C:\Users\pankaj.kum\Documents\python-scripts>python dict_vs_list.py
Found :)
Time taken by dict : 0.0
Found :)
Time taken by list : 0.0009982585906982422
C:\Users\pankaj.kum\Documents\python-scripts>python dict_vs_list.py
Found :)
Time taken by dict : 0.0
Found :)
Time taken by list : 0.0010042190551757812
C:\Users\pankaj.kum\Documents\python-scripts>python dict_vs_list.py
Found :)
Time taken by dict : 0.0
Found :)
Time taken by list : 0.0009982585906982422
C:\Users\pankaj.kum\Documents\python-scripts>python dict_vs_list.py
Found :)
Time taken by dict : 0.0
Found :)
Time taken by list : 0.0010023117065429688
Dict takes very less time ~ 0 seconds.
So, dict or hashed map of unordered type should be convenient to use wherever you have large accessing over an array of elements. But, how to use it.
Lets assume you have list of numbers to take care of like [1, 1, 2, 3, 5, 8]. No cookies for guessing its’ Fibonacci numbers.
# Usual approach
fibList = list()
fibList.append(1)
fibList.append(1)
fibList.append(2)
fibList.append(3)
fibList.append(5)
fibList.append(8)
# You can generate it using any simple looping as well
# Dict approach
fibDict = dict()
fibDict[1] = True
fibDict[1] = True
fibDict[2] = True
fibDict[3] = True
fibDict[5] = True
fibDict[8] = True
# Assign the lightweight True or anything throwaway
I wonder why we don’t use it all the time & ditch list straight away. Here’s the catch.
Whenever the order or permutation of numbers is super important & can’t be accepted in any haphazard order we use list instead of dict.
Universal data structure truth
So, why did I suggested it in first place. Well, there are instances in your life when you have to travel by speed of life through your data structure & you don’t give a damn which piece of it was first.
Python dict or any language’s associative array uses a hash function which calculates address for storing. You store it there & wherever you demand for the stored value using its key the address is calculated (which is a one to one function). You directly go to the required memory location instead of looking all through the data structure.
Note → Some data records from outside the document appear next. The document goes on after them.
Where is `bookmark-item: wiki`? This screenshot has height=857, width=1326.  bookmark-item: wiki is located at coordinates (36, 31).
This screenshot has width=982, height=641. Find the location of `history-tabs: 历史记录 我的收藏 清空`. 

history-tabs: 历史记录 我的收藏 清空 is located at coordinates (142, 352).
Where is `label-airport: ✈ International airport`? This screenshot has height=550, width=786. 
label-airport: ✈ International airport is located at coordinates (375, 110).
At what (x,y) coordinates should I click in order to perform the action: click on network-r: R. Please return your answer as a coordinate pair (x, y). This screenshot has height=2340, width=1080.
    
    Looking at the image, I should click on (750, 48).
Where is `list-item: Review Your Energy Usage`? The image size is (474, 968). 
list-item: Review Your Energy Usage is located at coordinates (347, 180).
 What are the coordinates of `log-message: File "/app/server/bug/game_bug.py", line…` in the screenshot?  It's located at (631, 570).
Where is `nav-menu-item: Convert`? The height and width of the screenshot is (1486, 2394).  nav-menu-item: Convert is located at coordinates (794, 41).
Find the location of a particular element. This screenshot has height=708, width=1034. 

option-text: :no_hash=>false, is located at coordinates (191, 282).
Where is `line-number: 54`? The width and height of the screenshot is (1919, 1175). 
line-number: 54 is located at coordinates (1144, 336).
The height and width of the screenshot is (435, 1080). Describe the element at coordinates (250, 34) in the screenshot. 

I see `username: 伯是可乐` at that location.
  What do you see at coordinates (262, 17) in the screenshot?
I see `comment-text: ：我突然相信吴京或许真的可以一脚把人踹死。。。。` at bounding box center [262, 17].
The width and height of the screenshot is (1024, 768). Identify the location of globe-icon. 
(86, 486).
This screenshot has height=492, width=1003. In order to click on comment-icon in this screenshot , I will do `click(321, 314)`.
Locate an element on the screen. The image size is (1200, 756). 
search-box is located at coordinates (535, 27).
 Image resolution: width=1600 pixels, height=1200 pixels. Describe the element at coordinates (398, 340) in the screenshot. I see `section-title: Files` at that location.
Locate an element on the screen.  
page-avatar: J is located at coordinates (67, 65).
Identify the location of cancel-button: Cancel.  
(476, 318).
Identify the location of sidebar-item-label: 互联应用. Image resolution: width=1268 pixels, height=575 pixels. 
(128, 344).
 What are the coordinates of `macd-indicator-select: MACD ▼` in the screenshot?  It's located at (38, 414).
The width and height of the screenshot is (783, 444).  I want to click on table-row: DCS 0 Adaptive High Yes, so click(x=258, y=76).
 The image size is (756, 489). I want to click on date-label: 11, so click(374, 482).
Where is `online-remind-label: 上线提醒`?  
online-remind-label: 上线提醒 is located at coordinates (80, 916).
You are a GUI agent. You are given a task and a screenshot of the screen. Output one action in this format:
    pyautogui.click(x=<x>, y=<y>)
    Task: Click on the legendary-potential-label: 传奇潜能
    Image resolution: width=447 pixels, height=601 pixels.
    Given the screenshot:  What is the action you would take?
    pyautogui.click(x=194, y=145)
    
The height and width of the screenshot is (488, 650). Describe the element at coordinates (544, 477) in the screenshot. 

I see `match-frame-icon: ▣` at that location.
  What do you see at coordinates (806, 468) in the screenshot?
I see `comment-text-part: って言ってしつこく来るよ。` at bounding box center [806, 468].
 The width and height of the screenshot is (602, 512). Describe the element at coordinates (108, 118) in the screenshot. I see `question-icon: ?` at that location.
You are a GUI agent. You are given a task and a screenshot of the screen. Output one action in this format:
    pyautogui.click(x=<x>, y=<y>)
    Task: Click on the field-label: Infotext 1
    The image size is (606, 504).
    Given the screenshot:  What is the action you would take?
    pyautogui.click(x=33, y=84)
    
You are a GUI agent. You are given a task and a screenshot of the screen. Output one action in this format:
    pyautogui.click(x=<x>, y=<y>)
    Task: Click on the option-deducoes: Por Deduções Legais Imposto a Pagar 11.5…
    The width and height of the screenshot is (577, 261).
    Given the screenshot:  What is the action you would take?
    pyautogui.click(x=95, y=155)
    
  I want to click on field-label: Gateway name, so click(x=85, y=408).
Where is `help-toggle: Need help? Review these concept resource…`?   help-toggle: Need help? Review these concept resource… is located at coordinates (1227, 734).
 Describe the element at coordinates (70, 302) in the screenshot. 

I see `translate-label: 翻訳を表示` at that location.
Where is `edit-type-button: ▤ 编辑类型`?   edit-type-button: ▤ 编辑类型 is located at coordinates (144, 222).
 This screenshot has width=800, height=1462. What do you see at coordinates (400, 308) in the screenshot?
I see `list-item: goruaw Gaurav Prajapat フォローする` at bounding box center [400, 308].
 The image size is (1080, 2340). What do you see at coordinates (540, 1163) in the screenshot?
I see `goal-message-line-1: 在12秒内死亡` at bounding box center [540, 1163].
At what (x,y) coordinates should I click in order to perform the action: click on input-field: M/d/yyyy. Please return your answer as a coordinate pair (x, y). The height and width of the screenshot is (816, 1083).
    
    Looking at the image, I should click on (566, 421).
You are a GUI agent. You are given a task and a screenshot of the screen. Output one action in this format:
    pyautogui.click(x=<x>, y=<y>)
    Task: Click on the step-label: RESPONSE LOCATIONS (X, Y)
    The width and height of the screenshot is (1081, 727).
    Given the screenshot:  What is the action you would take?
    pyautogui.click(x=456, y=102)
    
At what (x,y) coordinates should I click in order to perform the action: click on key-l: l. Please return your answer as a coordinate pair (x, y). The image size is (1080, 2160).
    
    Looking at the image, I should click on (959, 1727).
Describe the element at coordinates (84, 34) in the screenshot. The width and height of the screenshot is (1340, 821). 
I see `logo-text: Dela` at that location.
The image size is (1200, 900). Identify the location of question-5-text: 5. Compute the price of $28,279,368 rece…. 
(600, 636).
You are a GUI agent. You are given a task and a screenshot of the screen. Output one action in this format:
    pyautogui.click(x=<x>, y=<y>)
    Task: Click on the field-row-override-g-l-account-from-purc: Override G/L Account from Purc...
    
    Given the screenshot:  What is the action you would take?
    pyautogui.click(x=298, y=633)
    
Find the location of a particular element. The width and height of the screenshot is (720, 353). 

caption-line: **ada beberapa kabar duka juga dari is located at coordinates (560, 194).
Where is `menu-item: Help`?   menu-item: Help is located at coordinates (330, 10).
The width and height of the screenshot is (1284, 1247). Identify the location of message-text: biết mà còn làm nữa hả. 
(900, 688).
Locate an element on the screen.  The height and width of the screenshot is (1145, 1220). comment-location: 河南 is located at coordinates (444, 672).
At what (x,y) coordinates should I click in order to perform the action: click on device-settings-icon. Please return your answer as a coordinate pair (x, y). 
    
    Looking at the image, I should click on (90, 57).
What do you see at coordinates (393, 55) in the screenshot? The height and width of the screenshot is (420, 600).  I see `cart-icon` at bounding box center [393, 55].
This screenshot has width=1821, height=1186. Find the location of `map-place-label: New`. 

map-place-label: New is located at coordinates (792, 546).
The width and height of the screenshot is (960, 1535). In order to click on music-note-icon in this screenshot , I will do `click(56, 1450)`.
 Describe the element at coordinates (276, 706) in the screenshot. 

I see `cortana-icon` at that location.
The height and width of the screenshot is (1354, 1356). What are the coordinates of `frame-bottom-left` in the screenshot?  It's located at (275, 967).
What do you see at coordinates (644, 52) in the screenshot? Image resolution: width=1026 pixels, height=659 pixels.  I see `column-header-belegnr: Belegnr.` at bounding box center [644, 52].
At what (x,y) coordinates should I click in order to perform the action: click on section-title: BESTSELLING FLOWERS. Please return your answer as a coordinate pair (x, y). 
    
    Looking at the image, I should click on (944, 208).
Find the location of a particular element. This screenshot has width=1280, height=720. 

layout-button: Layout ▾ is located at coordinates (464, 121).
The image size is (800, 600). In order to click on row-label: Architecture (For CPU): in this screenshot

Blazing fast !
Well, what if I need to access it very fast & persist the order at the same time.
Use trees
Trees are data structures which give search O(log(n)) time complexity for searching throughout the data structure.
More specifically self balancing trees like the Red black trees.
That comes out of the box with C++ STL in std::map . I think you’ll have to implement something like this yourself when using python. Tell me if I am wrong or missing something.